Classic Eggs Benedict

February 18, 2017
Eggs Benedict

Eggs benedict is one of my favourite dishes to have whenever I'm at a restaurant that specializes in brunch. I never thought of making it at home because the hollandaise sauce sounds like a real pain to make, with a high risk of not getting it right. But then my chef showed me how to make an easy hollandaise sauce and told me that very few restaurants will actually go out of their way to make it with a vinegar reduction and clarified butter. This is an easy and wonderful dish to make on the morning after a romantic evening. Also great if you're nursing a hangover.

Classic Eggs Benedict

Yield: 2 Servings  |  Preparation time: 15 Minutes  |  Cooking time: 20 Minutes

When making the hollandaise sauce, start with about half of the lemon juice and then add more to taste at the end. If the sauce came out a little too thick, you can thin it out with a little water. The sauce will form a skin on top if left aside too long, so whisk it every now and then while you're cooking the remaining ingredients. Be careful not to overcook the sauce in the bain marie. Take the bowl off the pot every now and then if you're finding that it is heating too quickly. Optionally, rub a garlic clove across the english muffins after they've been toasted, to give it a light garlic flavour.


Hollandaise Sauce

Eggs Benedict


Step 1

Prepare the hollandaise sauce by bringing a pot of water to a simmer. Find a metal mixing bowl that can be used as a bain marie with the pot.

Step 2

Separate the egg yolks and put them in the mixing bowl with half of the lemon juice (ie. Juice of a quarter of a lemon).

Step 3

Using a metal whisk, mix the yolks and lemon juice. Then add the cubes of butter and place the bowl over the pot of simmering water.

Step 4

Vigorously whisk the yolks, lemon juice and butter mixture. The butter will begin to melt. Keep whisking until all of the butter has melted and the desired consistency is reached. Be careful not to over cook it. Taste the sauce and add more lemon juice if necessary. Season with salt to taste and set aside.

Step 5

In the pot of simmering water, poach the eggs to desired doneness.
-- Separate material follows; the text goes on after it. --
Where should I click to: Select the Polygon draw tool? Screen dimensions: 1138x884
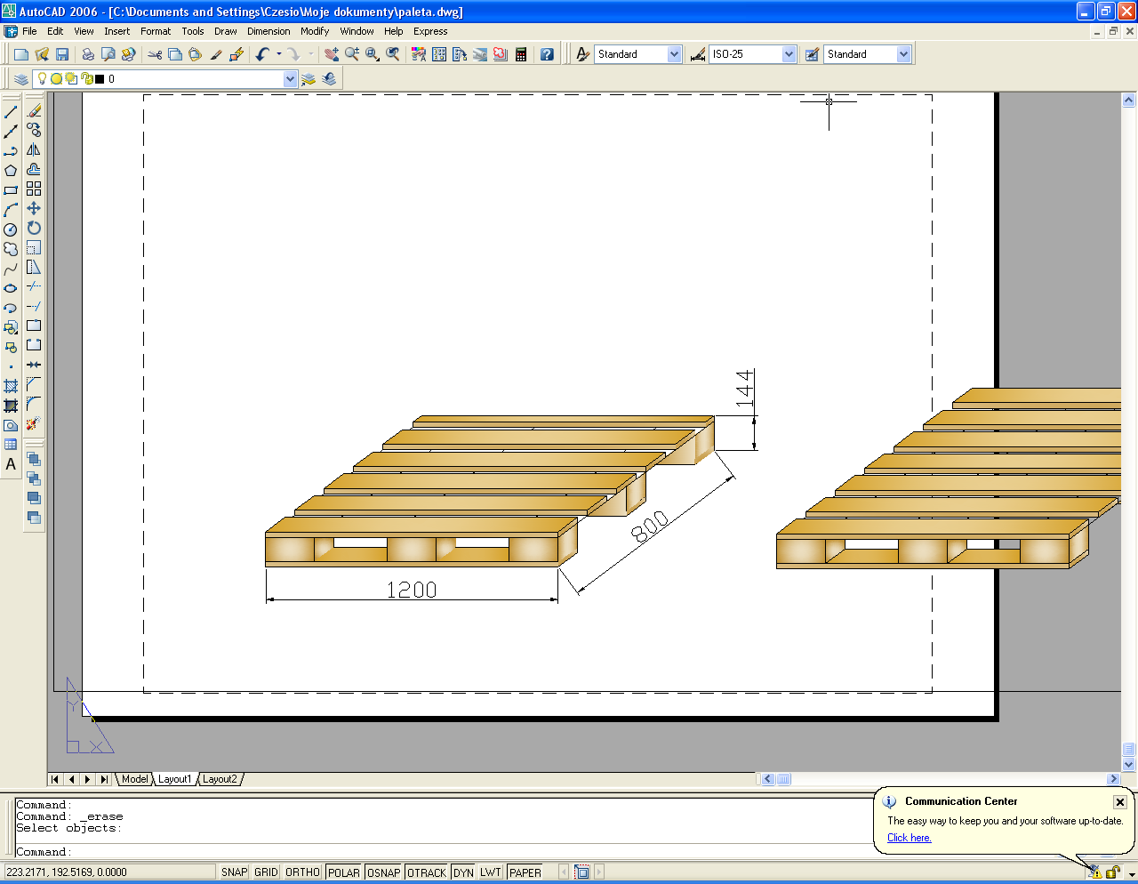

About 2 minutes for soft but a little runny. Remove with a slotted spoon and set aside.

Step 6

Fry the peameal bacon slices until cooked through. In the meantime, split open the english muffins into two and lightly butter the insides. Toast them under a broiler until the edges darken.

Step 7

Place two halves of an english muffin on a plate and top each with a slice of peameal bacon. Top each bacon slice with a poached egg and then spoon hollandaise sauce over the egg. Garnish with a little cayenne pepper and/or smoked paprika.